KStream stream1 = ...;
KStream stream2 = ...;
long joinWindowSizeMs = 5L * 60L * 1000L; // 5 minutes
long windowRetentionTimeMs = 30L * 24L * 60L * 60L * 1000L; // 30 days
stream1.leftJoin(stream2,
... // add ValueJoiner
JoinWindows.of(joinWindowSizeMs)
);
// or if you want to use retention time
stream1.leftJoin(stream2,
... // add ValueJoiner
(JoinWindows)JoinWindows.of(joinWindowSizeMs)
.until(windowRetentionTimeMs)
);
See http://docs.confluent.io/current/streams/developer-guide.html#joining-streams for more details.

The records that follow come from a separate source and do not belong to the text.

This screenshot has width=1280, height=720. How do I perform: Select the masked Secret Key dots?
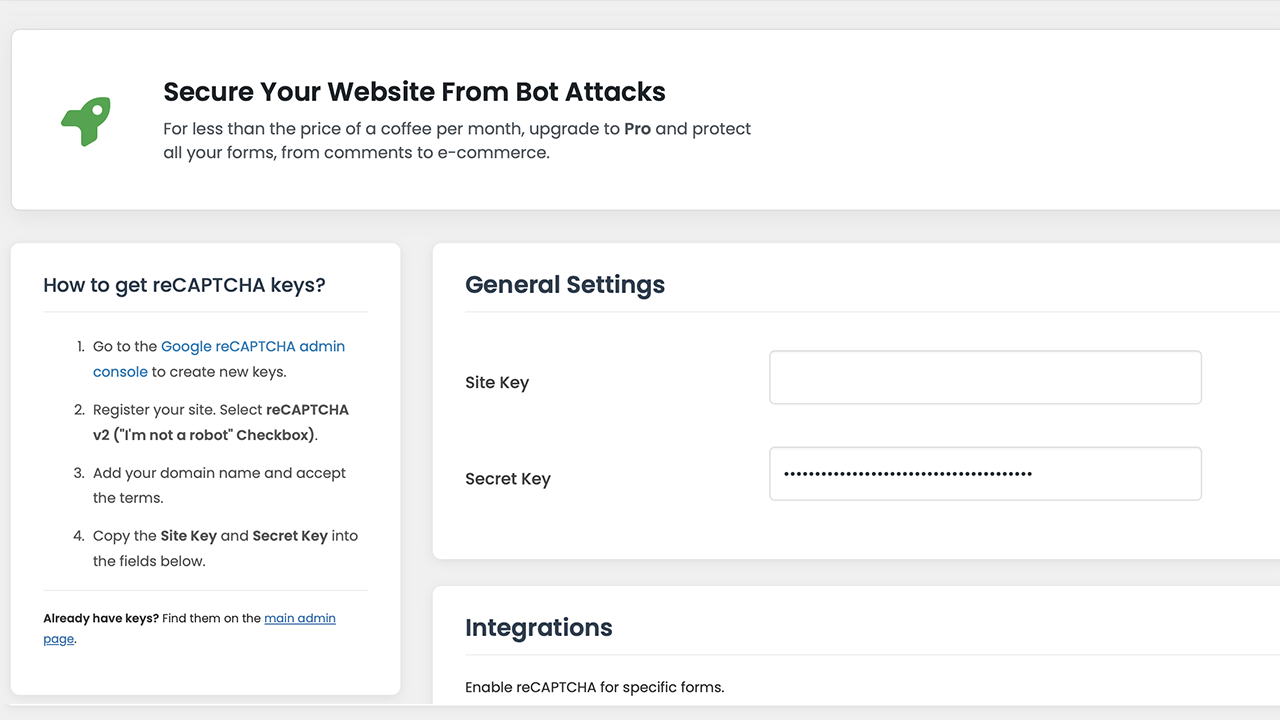coord(907,473)

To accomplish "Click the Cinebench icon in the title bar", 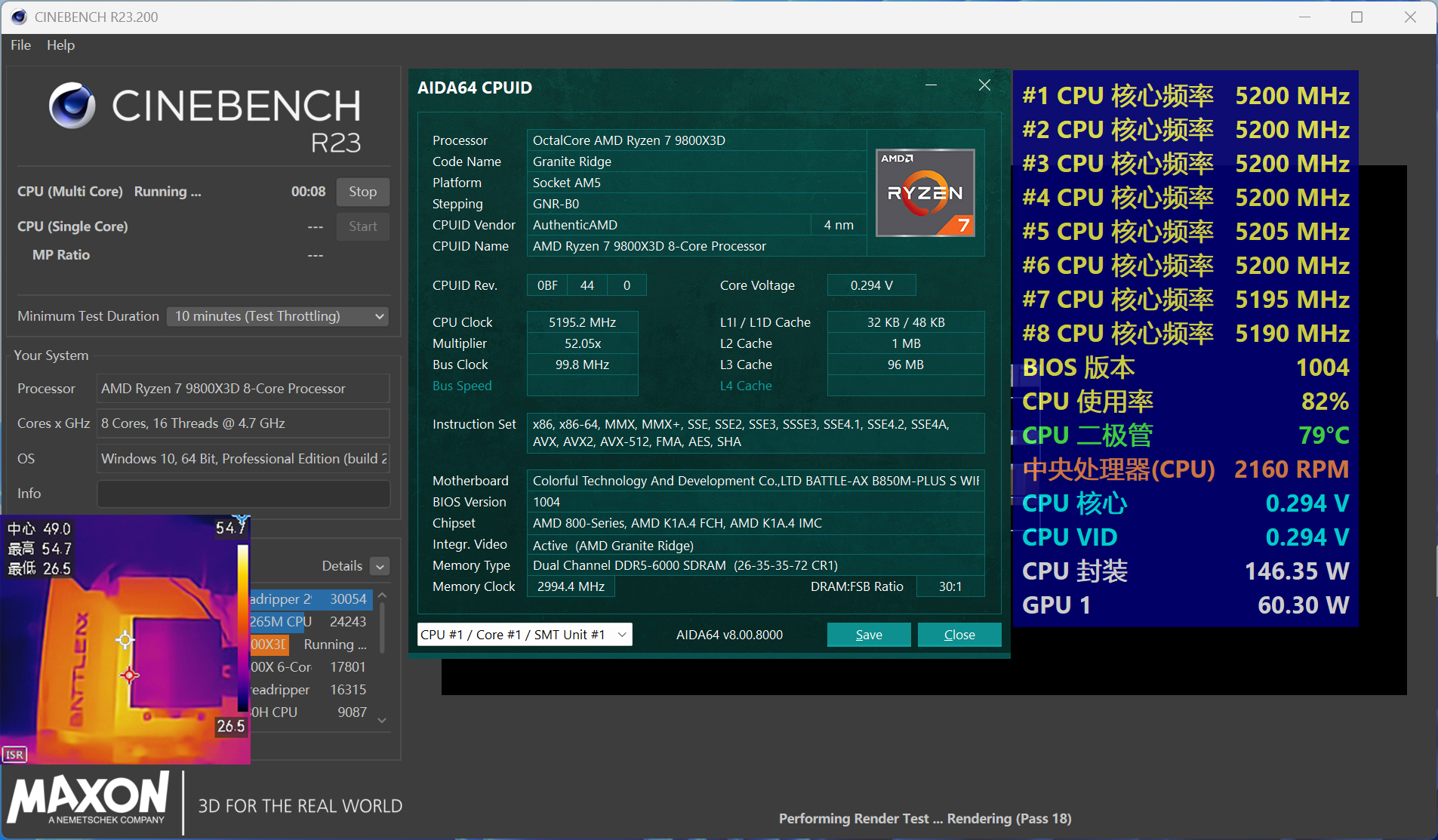I will tap(18, 17).
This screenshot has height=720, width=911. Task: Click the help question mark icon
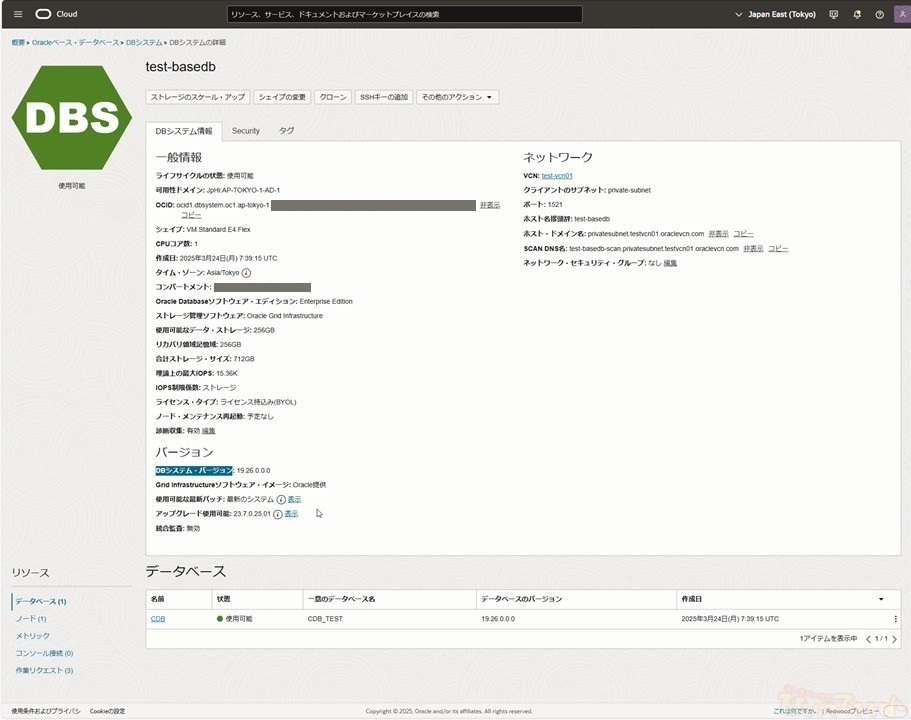(879, 14)
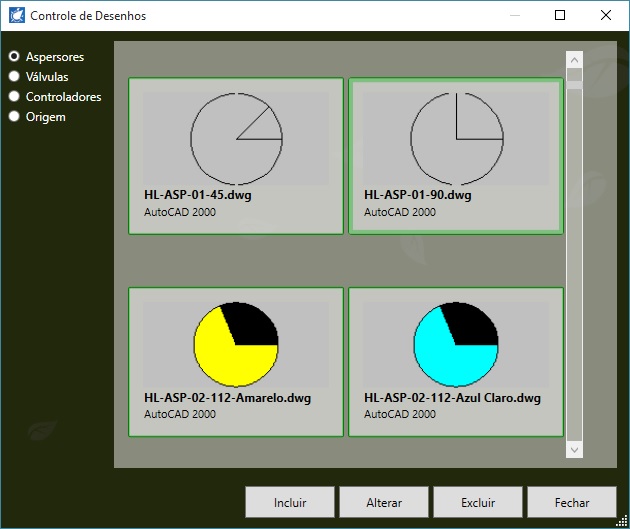
Task: Select the Origem radio button
Action: [14, 117]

The sliding window basically defines an additional join predicate. In SQL-like syntax this would be something like:
SELECT * FROM stream1, stream2
WHERE
stream1.key = stream2.key
AND
stream1.ts - before <= stream2.ts
AND
stream2.ts <= stream1.ts + after
where before == after == joinWindowSizeMs
in this example. before
and after
can also have different values if you use JoinWindows#before()
and JoinWindows#after()
to set those values explicitly.
The retention time of source topics, is completely independent of the specified windowRetentionTimeMs
that is applied to an changelog topic created by Kafka Streams itself. Window retention allows to join out-of-order records with each other, i.e., record that arrive late (keep in mind, that Kafka has an offset based ordering guarantee, but with regard to timestamps, record can be out-of-order).